(Entries on where items appear)
○ ○ ○ ○

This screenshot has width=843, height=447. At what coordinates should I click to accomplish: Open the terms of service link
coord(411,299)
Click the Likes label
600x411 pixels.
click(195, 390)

○ ○ ○ ○

Please write out every one of the records above again, word for word and with nothing changed.

=== Complete answer ===
This screenshot has width=843, height=447. At what coordinates should I click to accomplish: Open the terms of service link
coord(411,299)
Click the Likes label
600x411 pixels.
click(195, 390)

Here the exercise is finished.